Your goal:
Would you print the records below without changing anything?

Stored items
- - -
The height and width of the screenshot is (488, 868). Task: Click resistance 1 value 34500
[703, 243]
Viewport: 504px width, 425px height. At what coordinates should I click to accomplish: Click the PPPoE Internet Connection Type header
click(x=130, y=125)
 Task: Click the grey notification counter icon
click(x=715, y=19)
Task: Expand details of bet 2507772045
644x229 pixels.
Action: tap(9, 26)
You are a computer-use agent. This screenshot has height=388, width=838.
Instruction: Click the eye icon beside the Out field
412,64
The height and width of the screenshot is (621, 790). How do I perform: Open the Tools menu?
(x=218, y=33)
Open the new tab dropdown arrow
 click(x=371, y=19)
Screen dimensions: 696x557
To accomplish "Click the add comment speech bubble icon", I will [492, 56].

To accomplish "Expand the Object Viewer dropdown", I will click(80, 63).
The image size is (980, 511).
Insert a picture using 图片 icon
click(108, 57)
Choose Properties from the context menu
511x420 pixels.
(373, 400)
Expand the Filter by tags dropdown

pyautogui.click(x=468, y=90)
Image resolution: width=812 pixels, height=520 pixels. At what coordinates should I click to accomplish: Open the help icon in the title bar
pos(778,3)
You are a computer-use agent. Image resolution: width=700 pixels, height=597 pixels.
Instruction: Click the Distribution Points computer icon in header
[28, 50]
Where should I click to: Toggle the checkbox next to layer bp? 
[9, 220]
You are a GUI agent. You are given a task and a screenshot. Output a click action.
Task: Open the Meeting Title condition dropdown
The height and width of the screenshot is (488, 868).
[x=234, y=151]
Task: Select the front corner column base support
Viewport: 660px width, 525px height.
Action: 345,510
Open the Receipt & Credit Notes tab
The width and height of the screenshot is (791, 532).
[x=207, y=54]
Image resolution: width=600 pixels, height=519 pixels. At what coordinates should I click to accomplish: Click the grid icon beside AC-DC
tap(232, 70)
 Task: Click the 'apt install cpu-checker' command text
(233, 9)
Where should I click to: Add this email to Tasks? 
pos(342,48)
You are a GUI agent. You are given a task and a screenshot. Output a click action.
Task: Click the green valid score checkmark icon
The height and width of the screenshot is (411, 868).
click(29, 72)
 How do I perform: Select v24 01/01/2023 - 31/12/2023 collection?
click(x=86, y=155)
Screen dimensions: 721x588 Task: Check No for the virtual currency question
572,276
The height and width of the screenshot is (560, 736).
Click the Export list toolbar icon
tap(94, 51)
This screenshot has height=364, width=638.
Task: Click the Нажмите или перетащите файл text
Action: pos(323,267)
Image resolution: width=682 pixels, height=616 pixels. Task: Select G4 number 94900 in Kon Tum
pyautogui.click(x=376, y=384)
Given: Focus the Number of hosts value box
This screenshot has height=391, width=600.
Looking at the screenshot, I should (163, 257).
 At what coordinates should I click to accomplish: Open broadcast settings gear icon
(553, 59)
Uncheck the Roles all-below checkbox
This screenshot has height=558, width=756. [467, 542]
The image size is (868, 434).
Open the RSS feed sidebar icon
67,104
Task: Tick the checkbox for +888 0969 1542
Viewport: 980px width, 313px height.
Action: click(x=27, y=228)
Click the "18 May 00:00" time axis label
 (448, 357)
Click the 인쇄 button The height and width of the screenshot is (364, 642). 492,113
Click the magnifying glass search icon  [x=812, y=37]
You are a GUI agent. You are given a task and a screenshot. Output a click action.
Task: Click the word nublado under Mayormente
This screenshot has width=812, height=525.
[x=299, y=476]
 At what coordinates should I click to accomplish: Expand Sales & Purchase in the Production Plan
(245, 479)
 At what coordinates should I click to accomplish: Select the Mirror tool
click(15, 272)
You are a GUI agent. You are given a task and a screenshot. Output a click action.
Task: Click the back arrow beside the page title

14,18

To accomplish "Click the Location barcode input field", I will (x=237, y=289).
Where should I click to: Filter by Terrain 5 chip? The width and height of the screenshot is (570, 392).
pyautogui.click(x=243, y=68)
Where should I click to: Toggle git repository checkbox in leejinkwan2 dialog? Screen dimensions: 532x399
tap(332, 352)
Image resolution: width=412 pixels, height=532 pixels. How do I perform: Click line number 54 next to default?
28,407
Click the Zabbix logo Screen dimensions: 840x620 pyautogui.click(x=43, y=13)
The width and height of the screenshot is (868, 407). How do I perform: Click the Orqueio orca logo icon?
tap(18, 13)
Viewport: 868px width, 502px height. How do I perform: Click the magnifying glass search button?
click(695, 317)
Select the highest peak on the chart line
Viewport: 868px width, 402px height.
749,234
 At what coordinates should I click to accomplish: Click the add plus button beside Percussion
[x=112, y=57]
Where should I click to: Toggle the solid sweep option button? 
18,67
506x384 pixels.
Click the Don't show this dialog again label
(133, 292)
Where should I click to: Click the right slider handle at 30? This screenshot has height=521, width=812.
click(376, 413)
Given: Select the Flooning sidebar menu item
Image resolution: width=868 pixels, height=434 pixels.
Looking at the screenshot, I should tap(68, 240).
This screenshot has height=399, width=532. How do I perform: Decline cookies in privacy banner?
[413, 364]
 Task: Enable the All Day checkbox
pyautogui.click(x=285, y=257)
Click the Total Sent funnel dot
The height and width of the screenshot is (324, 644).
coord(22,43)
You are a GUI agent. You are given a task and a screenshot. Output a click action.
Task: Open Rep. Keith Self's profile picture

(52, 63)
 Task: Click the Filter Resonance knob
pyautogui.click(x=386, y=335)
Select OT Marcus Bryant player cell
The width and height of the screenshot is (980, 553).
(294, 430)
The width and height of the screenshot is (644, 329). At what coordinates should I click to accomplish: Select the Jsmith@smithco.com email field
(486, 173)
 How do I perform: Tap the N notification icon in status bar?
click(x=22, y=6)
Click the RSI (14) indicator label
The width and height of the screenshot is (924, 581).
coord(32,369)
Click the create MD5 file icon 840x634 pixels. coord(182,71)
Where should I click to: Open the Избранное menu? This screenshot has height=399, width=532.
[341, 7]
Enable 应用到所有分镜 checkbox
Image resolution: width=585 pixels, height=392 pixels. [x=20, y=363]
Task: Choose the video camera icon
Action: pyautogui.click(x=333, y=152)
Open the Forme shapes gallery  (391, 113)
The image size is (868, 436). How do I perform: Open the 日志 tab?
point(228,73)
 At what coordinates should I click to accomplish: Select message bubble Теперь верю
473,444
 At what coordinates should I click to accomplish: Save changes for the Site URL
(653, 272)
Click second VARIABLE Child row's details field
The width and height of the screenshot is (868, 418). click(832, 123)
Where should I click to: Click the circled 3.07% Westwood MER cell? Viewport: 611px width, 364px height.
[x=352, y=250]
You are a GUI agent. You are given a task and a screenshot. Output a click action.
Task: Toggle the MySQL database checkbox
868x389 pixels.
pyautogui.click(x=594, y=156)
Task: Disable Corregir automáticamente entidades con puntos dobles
- - -
Response:
The height and width of the screenshot is (488, 868). Task: Click resistance 1 value 34500
[703, 243]
Viewport: 504px width, 425px height. At what coordinates should I click to accomplish: Click the PPPoE Internet Connection Type header
click(x=130, y=125)
 Task: Click the grey notification counter icon
click(x=715, y=19)
Task: Expand details of bet 2507772045
644x229 pixels.
Action: tap(9, 26)
You are a computer-use agent. This screenshot has height=388, width=838.
Instruction: Click the eye icon beside the Out field
412,64
The height and width of the screenshot is (621, 790). How do I perform: Open the Tools menu?
(x=218, y=33)
Open the new tab dropdown arrow
 click(x=371, y=19)
Screen dimensions: 696x557
To accomplish "Click the add comment speech bubble icon", I will [492, 56].

To accomplish "Expand the Object Viewer dropdown", I will click(80, 63).
The image size is (980, 511).
Insert a picture using 图片 icon
click(108, 57)
Choose Properties from the context menu
511x420 pixels.
(373, 400)
Expand the Filter by tags dropdown

pyautogui.click(x=468, y=90)
Image resolution: width=812 pixels, height=520 pixels. At what coordinates should I click to accomplish: Open the help icon in the title bar
pos(778,3)
You are a computer-use agent. Image resolution: width=700 pixels, height=597 pixels.
Instruction: Click the Distribution Points computer icon in header
[28, 50]
Where should I click to: Toggle the checkbox next to layer bp? 
[9, 220]
You are a GUI agent. You are given a task and a screenshot. Output a click action.
Task: Open the Meeting Title condition dropdown
The height and width of the screenshot is (488, 868).
[x=234, y=151]
Task: Select the front corner column base support
Viewport: 660px width, 525px height.
Action: 345,510
Open the Receipt & Credit Notes tab
The width and height of the screenshot is (791, 532).
[x=207, y=54]
Image resolution: width=600 pixels, height=519 pixels. At what coordinates should I click to accomplish: Click the grid icon beside AC-DC
tap(232, 70)
 Task: Click the 'apt install cpu-checker' command text
(233, 9)
Where should I click to: Add this email to Tasks? 
pos(342,48)
You are a GUI agent. You are given a task and a screenshot. Output a click action.
Task: Click the green valid score checkmark icon
The height and width of the screenshot is (411, 868).
click(29, 72)
 How do I perform: Select v24 01/01/2023 - 31/12/2023 collection?
click(x=86, y=155)
Screen dimensions: 721x588 Task: Check No for the virtual currency question
572,276
The height and width of the screenshot is (560, 736).
Click the Export list toolbar icon
tap(94, 51)
This screenshot has height=364, width=638.
Task: Click the Нажмите или перетащите файл text
Action: pos(323,267)
Image resolution: width=682 pixels, height=616 pixels. Task: Select G4 number 94900 in Kon Tum
pyautogui.click(x=376, y=384)
Given: Focus the Number of hosts value box
This screenshot has height=391, width=600.
Looking at the screenshot, I should (163, 257).
 At what coordinates should I click to accomplish: Open broadcast settings gear icon
(553, 59)
Uncheck the Roles all-below checkbox
This screenshot has height=558, width=756. [467, 542]
The image size is (868, 434).
Open the RSS feed sidebar icon
67,104
Task: Tick the checkbox for +888 0969 1542
Viewport: 980px width, 313px height.
Action: click(x=27, y=228)
Click the "18 May 00:00" time axis label
 (448, 357)
Click the 인쇄 button The height and width of the screenshot is (364, 642). 492,113
Click the magnifying glass search icon  [x=812, y=37]
You are a GUI agent. You are given a task and a screenshot. Output a click action.
Task: Click the word nublado under Mayormente
This screenshot has width=812, height=525.
[x=299, y=476]
 At what coordinates should I click to accomplish: Expand Sales & Purchase in the Production Plan
(245, 479)
 At what coordinates should I click to accomplish: Select the Mirror tool
click(15, 272)
You are a GUI agent. You are given a task and a screenshot. Output a click action.
Task: Click the back arrow beside the page title

14,18

To accomplish "Click the Location barcode input field", I will (x=237, y=289).
Where should I click to: Filter by Terrain 5 chip? The width and height of the screenshot is (570, 392).
pyautogui.click(x=243, y=68)
Where should I click to: Toggle git repository checkbox in leejinkwan2 dialog? Screen dimensions: 532x399
tap(332, 352)
Image resolution: width=412 pixels, height=532 pixels. How do I perform: Click line number 54 next to default?
28,407
Click the Zabbix logo Screen dimensions: 840x620 pyautogui.click(x=43, y=13)
The width and height of the screenshot is (868, 407). How do I perform: Click the Orqueio orca logo icon?
tap(18, 13)
Viewport: 868px width, 502px height. How do I perform: Click the magnifying glass search button?
click(695, 317)
Select the highest peak on the chart line
Viewport: 868px width, 402px height.
749,234
 At what coordinates should I click to accomplish: Click the add plus button beside Percussion
[x=112, y=57]
Where should I click to: Toggle the solid sweep option button? 
18,67
506x384 pixels.
Click the Don't show this dialog again label
(133, 292)
Where should I click to: Click the right slider handle at 30? This screenshot has height=521, width=812.
click(376, 413)
Given: Select the Flooning sidebar menu item
Image resolution: width=868 pixels, height=434 pixels.
Looking at the screenshot, I should tap(68, 240).
This screenshot has height=399, width=532. How do I perform: Decline cookies in privacy banner?
[413, 364]
 Task: Enable the All Day checkbox
pyautogui.click(x=285, y=257)
Click the Total Sent funnel dot
The height and width of the screenshot is (324, 644).
coord(22,43)
You are a GUI agent. You are given a task and a screenshot. Output a click action.
Task: Open Rep. Keith Self's profile picture

(52, 63)
 Task: Click the Filter Resonance knob
pyautogui.click(x=386, y=335)
Select OT Marcus Bryant player cell
The width and height of the screenshot is (980, 553).
(294, 430)
The width and height of the screenshot is (644, 329). At what coordinates should I click to accomplish: Select the Jsmith@smithco.com email field
(486, 173)
 How do I perform: Tap the N notification icon in status bar?
click(x=22, y=6)
Click the RSI (14) indicator label
The width and height of the screenshot is (924, 581).
coord(32,369)
Click the create MD5 file icon 840x634 pixels. coord(182,71)
Where should I click to: Open the Избранное menu? This screenshot has height=399, width=532.
[341, 7]
Enable 应用到所有分镜 checkbox
Image resolution: width=585 pixels, height=392 pixels. [x=20, y=363]
Task: Choose the video camera icon
Action: pyautogui.click(x=333, y=152)
Open the Forme shapes gallery  (391, 113)
The image size is (868, 436). How do I perform: Open the 日志 tab?
point(228,73)
 At what coordinates should I click to accomplish: Select message bubble Теперь верю
473,444
 At what coordinates should I click to accomplish: Save changes for the Site URL
(653, 272)
Click second VARIABLE Child row's details field
The width and height of the screenshot is (868, 418). click(832, 123)
Where should I click to: Click the circled 3.07% Westwood MER cell? Viewport: 611px width, 364px height.
[x=352, y=250]
You are a GUI agent. You are given a task and a screenshot. Output a click action.
Task: Toggle the MySQL database checkbox
868x389 pixels.
pyautogui.click(x=594, y=156)
Task: Disable Corregir automáticamente entidades con puntos dobles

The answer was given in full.